Giusepèn non tralascia di "fare un passo indietro" nel tempo; quando la Società era patriarcale, ma che in effetti era soprattutto …. matriarcale: Il padre aveva sempre tutte le ragioni nell'impartire educazione e "modus vivendi", ma chi predisponeva il tutto, era la madre che aveva sotto gli occhi la vera situazione di casa. Quindi, l'intelligenza femminile era condotta su un binario consolidato a cui gli uomini di casa dovevano sottostare. Credevano (gli uomini) di "decidere", ma in realtà, a "decidere" era la "masèa" (donna di casa) che doveva provvedere al "menage" familiare con annessi e connessi.

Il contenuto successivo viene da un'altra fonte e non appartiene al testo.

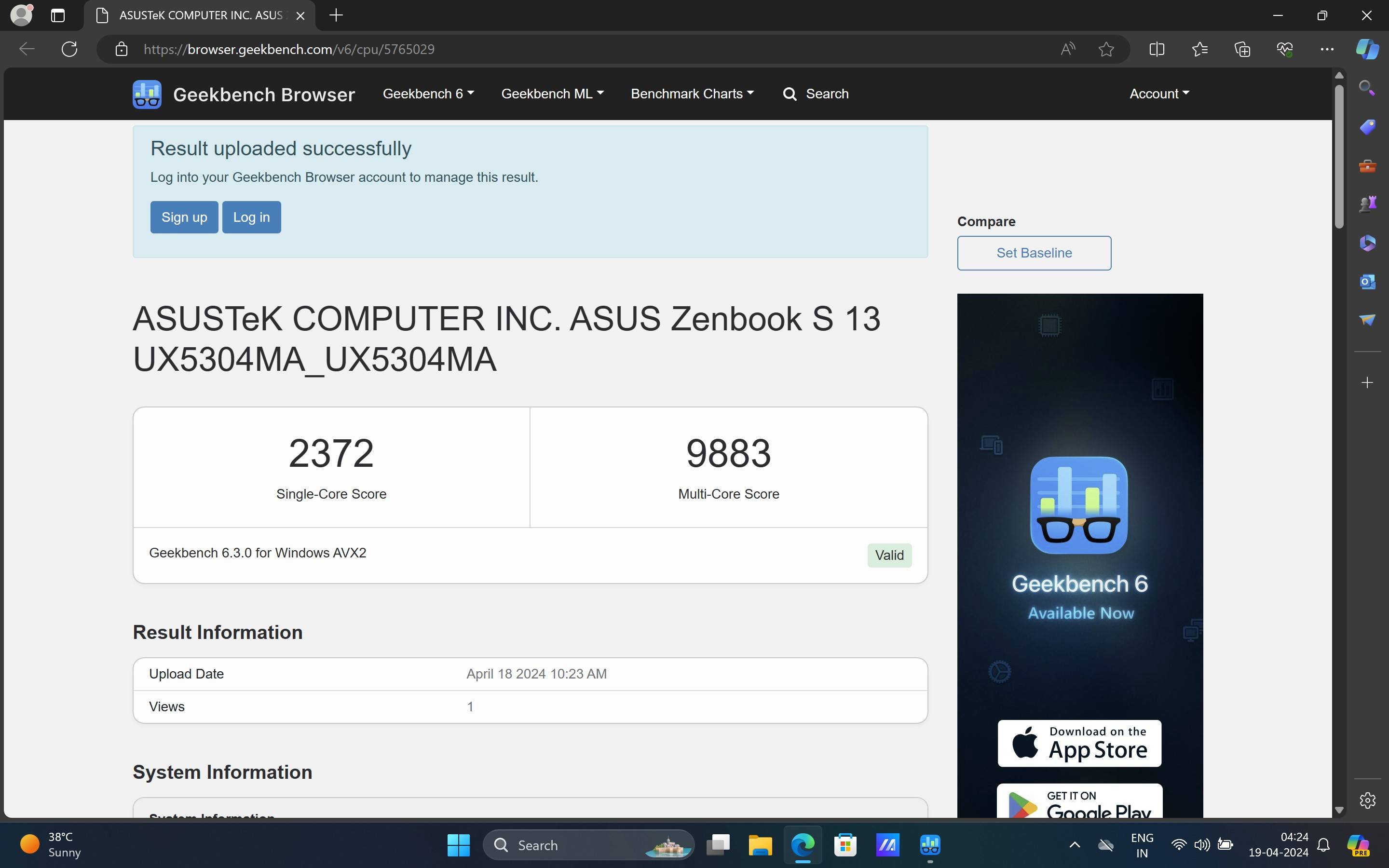Image resolution: width=1389 pixels, height=868 pixels.
Task: Expand the Geekbench ML dropdown
Action: (552, 94)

Allora c'era maggiore tolleranza, nel dialogo che oggi latita, forse non c'è più.
Oltre ai mestieri di casa "ma tuca fregunà" (devo fare le pulizie), preparare il desco familiare, provvedere a "pruedi" (fare la spesa, tenendo conto delle entrate in famiglia: quel che guadagnava il padre, spesso con un lavoro massacrante e incerto nei campi oppure "a pòga" (la paga) per il lavoro svolto in fabbrica. Mano a mano che i fratelli e le sorelle crescevano, la famiglia "l'à cuntea" (faceva affidamento) su ogni altra spesa collegiale. Giusepèn, una riflessione la fa e tira in ballo "a so Maria" (sua figlia Maria): "ghea rispettu, educazion, veitò in cò" (c'era rispetto, educazione, verità in casa) e si ferma lì nel giudicare. Come a dire "oggi, ogni piccolo disguido -pagliuzza- si giunge a discrepanze estreme -trave-" e ci aggiunge un "mah …. in dua'n dem a finì" (mah … dove andremo a finire) e non ci mette il punto interrogativo, ma analizza il processo dei tempi. Oggi, non ce la fa col Nocino.